O criminalista Eduardo Carnelós, que defende o ex-presidente Michel Temer (MDB), afirmou nesta terça-feira, 7, em nota, “desconhecer os termos do pedido de prisão e do recurso interposto contra a decisão que o indeferiu”. Os procuradores da força-tarefa Greenfield recorreram nesta segunda-feira, 6, da decisão que negou o pedido de prisão preventiva feito contra Temer, João Baptista Lima Filho, o coronel Lima, e Carlos Alberto Costa, no processo relacionado ao inquérito dos portos.
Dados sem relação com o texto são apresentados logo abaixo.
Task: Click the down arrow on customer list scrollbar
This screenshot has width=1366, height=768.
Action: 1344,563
Segundo a força-tarefa, a medida é fundamental no sentido de resguardar a integridade das investigações e da instrução criminal, bem como as ordens econômica e pública.
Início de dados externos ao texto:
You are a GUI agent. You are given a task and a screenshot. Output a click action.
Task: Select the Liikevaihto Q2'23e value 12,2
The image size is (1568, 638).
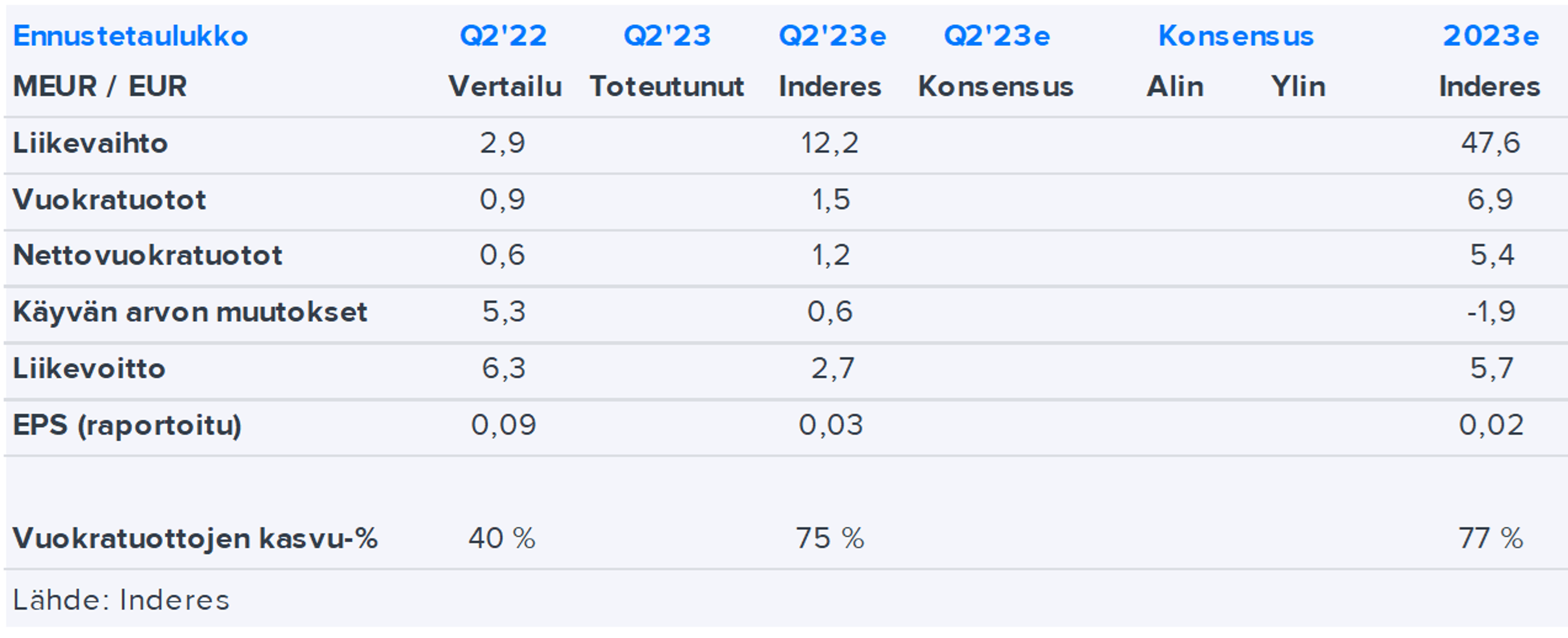(830, 144)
O pedido foi apresentado inicialmente em abril, ocasião em que foi indeferido. Agora, o recurso foi enviado à 12ª Vara de Justiça que, se mantiver o indeferimento, remeterá ao Tribunal Regional Federal da 1ª Região para nova decisão.
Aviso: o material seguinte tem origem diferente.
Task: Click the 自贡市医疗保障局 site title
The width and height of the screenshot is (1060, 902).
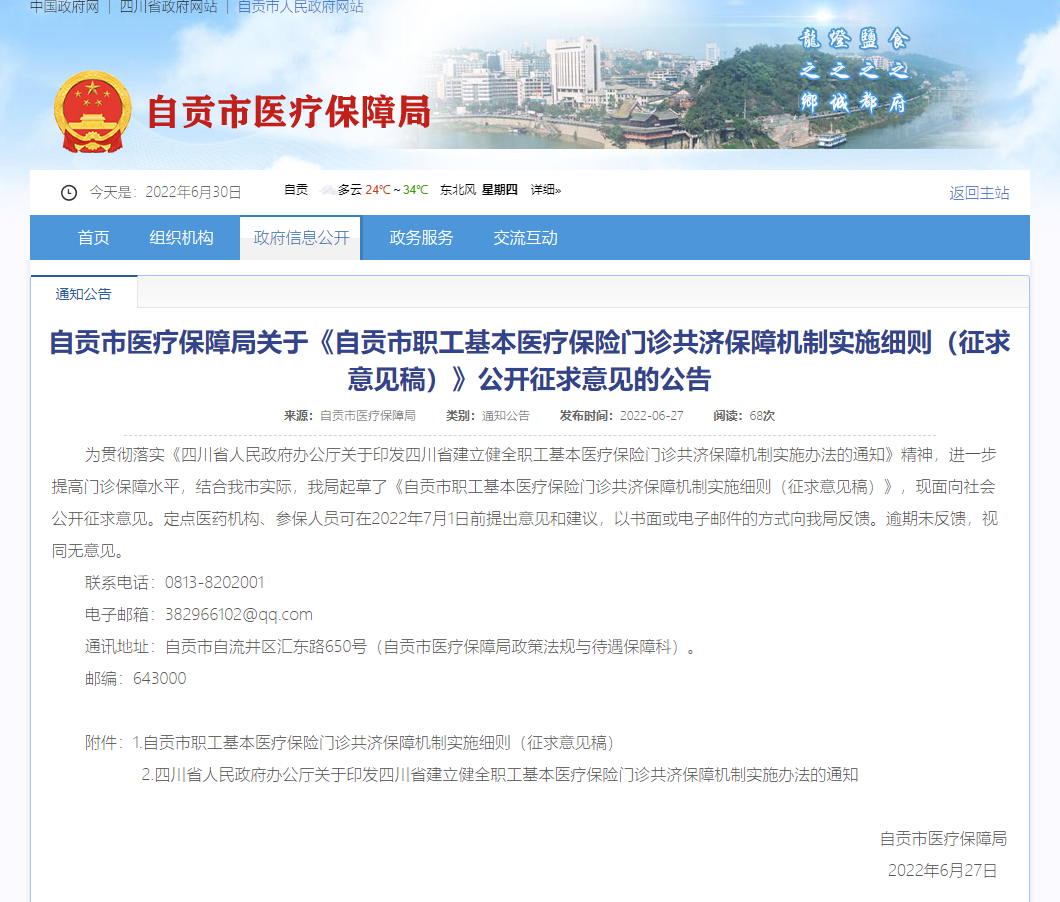Action: pyautogui.click(x=289, y=112)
De acordo com Carnelós, “ao ler em matéria jornalística os ‘fundamentos’ apresentados pelo MPF, constata-se a absoluta falta de observância dos princípios comezinhos de Direito e a afronta ao próprio senso de ridículo. Não há investigação em curso a ser protegida, pois foi oferecida denúncia, aliás, recebida, conforme noticiou a imprensa. Os fatos foram objeto de inquérito em que se promoveu abjeta devassa na vida do ex-presidente Michel Temer, sem que ele, ainda no exercício do cargo, movesse nem sequer um dedo para interferir nas ilegais medidas investigatórias. A insistência em ver preso um homem que nunca deu causa a isso demonstra a ausência de compromisso até mesmo com o senso do ridículo. O Poder Judiciário haverá de continuar a impedir a adoção de medidas descabidas e feridoras das garantias constitucionais”.